Enclosure, Ballycarroon, Co. Mayo
Co. Mayo |
Enclosures
What appears on the official record as an ancient enclosure turns out, on closer inspection, to be something far more mundane, and the gap between those two things is quietly revealing.
In the pasture at Ballycarroon, in undulating County Mayo terrain, there is a D-shaped depression roughly fourteen metres across and just over a metre and a half deep, its curved side forming a concave inward-sloping scarp that drops to a level base. Ash trees have taken root in the interior, and gorse and brambles crowd the perimeter. The current assessment is that this is a quarry pit of relatively recent date, and that no trace of any original enclosure survives.
The site's complicated paper trail tells the more interesting story.

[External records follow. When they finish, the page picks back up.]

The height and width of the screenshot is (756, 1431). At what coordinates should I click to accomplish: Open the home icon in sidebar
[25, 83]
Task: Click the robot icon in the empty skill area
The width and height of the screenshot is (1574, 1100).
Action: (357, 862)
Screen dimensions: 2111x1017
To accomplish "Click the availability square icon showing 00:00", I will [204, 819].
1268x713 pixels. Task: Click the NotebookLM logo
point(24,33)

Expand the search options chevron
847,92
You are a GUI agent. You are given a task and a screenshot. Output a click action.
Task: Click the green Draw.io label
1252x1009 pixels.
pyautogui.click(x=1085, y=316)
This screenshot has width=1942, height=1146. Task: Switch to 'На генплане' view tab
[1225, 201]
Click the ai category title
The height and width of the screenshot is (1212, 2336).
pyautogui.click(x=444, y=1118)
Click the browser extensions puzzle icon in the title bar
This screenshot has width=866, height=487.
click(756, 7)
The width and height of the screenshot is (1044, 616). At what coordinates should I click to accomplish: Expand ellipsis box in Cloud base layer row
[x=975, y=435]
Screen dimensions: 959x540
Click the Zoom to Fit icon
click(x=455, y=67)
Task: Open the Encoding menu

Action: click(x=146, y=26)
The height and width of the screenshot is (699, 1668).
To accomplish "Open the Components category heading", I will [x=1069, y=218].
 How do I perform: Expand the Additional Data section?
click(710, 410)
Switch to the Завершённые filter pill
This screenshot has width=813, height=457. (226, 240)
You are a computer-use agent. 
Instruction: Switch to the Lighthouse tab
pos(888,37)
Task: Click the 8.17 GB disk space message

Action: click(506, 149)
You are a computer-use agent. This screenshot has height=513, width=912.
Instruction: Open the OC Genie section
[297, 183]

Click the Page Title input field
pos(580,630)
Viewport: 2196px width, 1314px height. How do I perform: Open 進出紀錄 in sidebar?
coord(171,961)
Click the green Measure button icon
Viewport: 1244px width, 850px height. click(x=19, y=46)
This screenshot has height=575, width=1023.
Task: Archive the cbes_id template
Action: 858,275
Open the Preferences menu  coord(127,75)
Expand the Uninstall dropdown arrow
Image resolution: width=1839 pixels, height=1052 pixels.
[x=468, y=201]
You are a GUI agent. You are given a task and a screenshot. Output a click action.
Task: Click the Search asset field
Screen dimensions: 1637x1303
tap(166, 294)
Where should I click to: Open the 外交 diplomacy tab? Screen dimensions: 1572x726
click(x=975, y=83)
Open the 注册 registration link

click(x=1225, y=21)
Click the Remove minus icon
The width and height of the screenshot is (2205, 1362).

It does not appear on the 1838 Ordnance Survey six-inch map, nor on the later twenty-five-inch plan, but by the 1922 edition a D-shaped hachured area, the cartographic convention for a slight earthwork, was being recorded there, bordered on its straight western side by a field boundary. On that basis it was included in the Sites and Monuments Record in 1991 and in the Record of Monuments and Places in 1997, both times as an enclosure. The designation matters because an enclosure of this kind, in an Irish context, could potentially be a rath, the ringfort type that served as a defended farmstead during the early medieval period, roughly the fifth to twelfth centuries. A possible rath does exist about a hundred metres to the north-east, which may explain why the feature at Ballycarroon attracted attention in the first place. The SMR file eventually noted it as a destroyed enclosure, though the current physical evidence points away from any early medieval origin and towards quarrying activity instead. What looked like archaeology on a map turned out to be, most probably, agricultural industry. The steep external fall on the western side and the remnants of a field fence along that same scarp are more consistent with extraction than with any kind of enclosure construction.